▸ **Stored data entries**:
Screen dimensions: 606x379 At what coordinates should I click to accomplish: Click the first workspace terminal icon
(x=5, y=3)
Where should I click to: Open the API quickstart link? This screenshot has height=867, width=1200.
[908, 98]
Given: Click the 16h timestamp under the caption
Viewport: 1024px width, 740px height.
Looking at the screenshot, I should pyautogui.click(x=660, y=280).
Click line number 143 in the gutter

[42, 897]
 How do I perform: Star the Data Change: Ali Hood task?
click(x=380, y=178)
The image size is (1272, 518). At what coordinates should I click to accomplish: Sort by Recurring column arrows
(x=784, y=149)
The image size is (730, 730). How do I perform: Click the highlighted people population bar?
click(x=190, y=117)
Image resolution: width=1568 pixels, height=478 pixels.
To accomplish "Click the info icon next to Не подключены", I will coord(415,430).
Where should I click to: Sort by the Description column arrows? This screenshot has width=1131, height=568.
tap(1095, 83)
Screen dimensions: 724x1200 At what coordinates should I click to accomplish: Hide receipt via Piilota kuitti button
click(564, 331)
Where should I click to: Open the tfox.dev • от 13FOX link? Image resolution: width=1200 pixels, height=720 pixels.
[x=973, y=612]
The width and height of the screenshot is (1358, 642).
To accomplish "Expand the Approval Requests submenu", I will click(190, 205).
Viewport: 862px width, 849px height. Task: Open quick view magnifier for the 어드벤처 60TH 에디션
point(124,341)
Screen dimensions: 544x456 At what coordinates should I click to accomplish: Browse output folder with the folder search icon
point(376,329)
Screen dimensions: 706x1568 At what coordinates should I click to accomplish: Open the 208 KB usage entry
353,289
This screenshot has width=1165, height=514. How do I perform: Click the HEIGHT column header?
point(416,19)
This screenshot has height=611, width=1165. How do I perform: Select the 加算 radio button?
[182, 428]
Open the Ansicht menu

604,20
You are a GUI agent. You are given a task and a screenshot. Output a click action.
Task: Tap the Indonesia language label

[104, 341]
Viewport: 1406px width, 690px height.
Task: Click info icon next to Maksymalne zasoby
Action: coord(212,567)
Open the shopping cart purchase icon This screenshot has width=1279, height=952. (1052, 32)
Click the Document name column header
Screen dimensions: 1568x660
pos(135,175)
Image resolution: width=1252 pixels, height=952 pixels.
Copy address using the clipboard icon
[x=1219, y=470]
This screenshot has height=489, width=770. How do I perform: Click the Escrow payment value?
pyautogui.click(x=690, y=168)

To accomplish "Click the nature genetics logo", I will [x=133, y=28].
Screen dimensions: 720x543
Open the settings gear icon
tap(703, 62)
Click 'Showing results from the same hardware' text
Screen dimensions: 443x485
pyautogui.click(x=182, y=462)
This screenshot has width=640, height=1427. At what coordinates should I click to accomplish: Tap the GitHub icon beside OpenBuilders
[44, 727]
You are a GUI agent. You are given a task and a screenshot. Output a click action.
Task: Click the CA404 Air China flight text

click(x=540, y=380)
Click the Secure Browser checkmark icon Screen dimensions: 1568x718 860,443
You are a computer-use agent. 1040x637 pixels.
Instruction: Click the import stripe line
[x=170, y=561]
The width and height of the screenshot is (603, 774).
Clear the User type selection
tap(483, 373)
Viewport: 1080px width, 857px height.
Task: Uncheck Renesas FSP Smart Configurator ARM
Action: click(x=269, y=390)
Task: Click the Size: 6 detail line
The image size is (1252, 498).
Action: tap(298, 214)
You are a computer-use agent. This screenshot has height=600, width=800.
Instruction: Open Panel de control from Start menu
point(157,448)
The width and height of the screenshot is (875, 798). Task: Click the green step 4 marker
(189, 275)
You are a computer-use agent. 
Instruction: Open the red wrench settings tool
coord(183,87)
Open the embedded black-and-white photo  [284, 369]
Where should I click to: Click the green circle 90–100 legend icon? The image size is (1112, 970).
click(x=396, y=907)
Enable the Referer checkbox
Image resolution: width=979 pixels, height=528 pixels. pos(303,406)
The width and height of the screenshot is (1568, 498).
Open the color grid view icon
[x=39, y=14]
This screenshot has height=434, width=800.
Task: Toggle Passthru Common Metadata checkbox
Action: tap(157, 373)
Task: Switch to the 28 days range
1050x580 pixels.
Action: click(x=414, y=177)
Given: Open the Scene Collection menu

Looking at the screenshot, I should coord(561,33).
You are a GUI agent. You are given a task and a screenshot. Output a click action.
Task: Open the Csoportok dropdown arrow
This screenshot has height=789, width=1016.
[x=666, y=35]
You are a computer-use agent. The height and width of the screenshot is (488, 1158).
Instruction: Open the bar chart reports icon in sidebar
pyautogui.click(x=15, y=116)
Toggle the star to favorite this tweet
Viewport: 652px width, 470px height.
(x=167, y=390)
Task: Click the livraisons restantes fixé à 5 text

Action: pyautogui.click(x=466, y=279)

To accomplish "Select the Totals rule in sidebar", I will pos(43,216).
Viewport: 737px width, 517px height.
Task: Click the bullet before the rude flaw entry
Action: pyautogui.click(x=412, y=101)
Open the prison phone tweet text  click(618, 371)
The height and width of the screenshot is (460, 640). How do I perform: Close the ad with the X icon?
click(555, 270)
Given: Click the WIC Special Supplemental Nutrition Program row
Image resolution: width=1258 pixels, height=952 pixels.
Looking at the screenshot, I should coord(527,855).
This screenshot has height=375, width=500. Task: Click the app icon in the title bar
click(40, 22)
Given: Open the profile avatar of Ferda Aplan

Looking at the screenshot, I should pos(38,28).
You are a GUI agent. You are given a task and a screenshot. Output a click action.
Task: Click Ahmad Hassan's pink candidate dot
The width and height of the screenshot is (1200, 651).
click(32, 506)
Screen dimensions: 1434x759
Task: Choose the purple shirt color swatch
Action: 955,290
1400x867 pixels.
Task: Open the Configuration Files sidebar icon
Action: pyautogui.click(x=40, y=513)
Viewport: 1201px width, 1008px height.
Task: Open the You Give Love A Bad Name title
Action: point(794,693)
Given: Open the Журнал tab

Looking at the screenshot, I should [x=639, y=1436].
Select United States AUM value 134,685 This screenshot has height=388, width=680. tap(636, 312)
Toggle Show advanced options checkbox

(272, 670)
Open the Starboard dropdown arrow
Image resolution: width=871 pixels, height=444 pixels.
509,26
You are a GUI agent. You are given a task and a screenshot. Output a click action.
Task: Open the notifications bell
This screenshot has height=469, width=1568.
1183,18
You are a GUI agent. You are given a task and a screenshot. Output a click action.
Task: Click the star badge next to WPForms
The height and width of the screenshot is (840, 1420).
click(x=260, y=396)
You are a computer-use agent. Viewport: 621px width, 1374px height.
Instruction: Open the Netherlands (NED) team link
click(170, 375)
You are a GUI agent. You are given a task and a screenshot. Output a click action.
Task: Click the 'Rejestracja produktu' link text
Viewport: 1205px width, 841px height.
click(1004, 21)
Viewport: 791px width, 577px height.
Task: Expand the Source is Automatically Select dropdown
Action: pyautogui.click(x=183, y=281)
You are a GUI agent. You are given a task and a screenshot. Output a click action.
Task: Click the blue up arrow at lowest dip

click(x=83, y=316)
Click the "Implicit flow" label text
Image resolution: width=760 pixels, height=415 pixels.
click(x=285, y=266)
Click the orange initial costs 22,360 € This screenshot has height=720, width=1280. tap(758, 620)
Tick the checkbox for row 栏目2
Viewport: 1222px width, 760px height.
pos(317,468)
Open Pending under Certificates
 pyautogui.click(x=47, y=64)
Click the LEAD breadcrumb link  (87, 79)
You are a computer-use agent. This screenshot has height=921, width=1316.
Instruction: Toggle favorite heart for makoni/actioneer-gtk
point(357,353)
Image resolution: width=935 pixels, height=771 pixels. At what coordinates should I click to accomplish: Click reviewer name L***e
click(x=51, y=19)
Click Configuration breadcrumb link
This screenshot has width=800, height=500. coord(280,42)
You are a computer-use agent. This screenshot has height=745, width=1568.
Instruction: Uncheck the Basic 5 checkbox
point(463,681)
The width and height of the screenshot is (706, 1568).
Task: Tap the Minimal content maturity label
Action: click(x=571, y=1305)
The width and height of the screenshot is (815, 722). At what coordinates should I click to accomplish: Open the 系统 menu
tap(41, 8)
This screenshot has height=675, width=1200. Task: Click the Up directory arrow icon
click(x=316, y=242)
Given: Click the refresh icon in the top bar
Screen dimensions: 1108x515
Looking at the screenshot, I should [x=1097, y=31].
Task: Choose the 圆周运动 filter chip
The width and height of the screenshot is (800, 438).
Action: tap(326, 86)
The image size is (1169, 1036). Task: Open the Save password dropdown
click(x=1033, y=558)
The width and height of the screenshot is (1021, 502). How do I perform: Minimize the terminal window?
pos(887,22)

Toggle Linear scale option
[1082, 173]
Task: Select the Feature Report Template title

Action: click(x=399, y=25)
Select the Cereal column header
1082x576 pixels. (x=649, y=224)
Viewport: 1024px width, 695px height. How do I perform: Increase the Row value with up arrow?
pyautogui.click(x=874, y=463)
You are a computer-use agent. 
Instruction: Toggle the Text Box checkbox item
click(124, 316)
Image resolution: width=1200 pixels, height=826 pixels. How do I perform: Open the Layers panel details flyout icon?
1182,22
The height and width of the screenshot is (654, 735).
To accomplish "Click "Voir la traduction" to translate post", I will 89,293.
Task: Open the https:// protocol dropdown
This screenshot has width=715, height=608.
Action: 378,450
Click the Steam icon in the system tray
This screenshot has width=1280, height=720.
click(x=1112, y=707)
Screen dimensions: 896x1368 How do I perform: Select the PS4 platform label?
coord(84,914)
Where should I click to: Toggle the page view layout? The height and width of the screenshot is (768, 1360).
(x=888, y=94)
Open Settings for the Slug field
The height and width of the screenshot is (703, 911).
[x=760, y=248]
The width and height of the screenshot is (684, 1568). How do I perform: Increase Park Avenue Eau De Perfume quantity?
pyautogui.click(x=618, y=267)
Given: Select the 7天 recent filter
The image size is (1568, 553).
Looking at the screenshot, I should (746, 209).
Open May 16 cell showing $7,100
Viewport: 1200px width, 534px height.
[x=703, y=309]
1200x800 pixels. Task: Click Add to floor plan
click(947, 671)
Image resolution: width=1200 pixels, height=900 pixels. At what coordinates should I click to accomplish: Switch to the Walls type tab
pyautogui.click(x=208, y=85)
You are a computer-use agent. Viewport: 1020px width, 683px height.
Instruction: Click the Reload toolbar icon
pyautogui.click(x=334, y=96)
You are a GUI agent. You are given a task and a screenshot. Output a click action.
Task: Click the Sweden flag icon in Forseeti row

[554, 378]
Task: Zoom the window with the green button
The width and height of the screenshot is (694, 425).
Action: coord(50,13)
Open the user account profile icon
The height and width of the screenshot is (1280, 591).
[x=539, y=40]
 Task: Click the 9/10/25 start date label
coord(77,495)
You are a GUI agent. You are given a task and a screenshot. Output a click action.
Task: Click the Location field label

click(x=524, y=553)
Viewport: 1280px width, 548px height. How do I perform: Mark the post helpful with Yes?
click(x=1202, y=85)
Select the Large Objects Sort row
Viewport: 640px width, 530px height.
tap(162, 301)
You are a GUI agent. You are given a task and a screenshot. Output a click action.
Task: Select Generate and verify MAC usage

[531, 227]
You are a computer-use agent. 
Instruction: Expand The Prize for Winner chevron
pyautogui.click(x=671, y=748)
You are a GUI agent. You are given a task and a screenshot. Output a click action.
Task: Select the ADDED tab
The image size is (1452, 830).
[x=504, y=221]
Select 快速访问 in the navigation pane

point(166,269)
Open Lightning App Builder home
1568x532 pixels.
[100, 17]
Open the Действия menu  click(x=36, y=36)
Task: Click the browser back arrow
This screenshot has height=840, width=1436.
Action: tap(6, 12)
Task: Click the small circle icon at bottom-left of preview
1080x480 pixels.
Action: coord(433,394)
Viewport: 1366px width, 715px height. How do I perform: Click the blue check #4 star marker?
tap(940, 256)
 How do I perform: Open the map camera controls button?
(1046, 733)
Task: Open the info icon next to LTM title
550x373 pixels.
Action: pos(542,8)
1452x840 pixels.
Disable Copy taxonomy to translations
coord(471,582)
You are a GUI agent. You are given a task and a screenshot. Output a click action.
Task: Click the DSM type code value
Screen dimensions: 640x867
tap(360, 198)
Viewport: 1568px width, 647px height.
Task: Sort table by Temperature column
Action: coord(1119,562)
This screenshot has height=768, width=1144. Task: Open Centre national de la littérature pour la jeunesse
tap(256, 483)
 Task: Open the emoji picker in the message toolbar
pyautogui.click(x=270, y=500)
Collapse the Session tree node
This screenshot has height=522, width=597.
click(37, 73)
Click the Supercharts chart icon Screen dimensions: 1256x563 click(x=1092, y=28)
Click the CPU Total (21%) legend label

▸ **Problem**:
For the lines above, output exactly those from the line containing "Viewport: 640px width, 530px height." through the line containing "Task: Select the ADDED tab", and skip the others.

▸ **The answer**:
Viewport: 640px width, 530px height.
tap(162, 301)
You are a GUI agent. You are given a task and a screenshot. Output a click action.
Task: Select Generate and verify MAC usage

[531, 227]
You are a computer-use agent. 
Instruction: Expand The Prize for Winner chevron
pyautogui.click(x=671, y=748)
You are a GUI agent. You are given a task and a screenshot. Output a click action.
Task: Select the ADDED tab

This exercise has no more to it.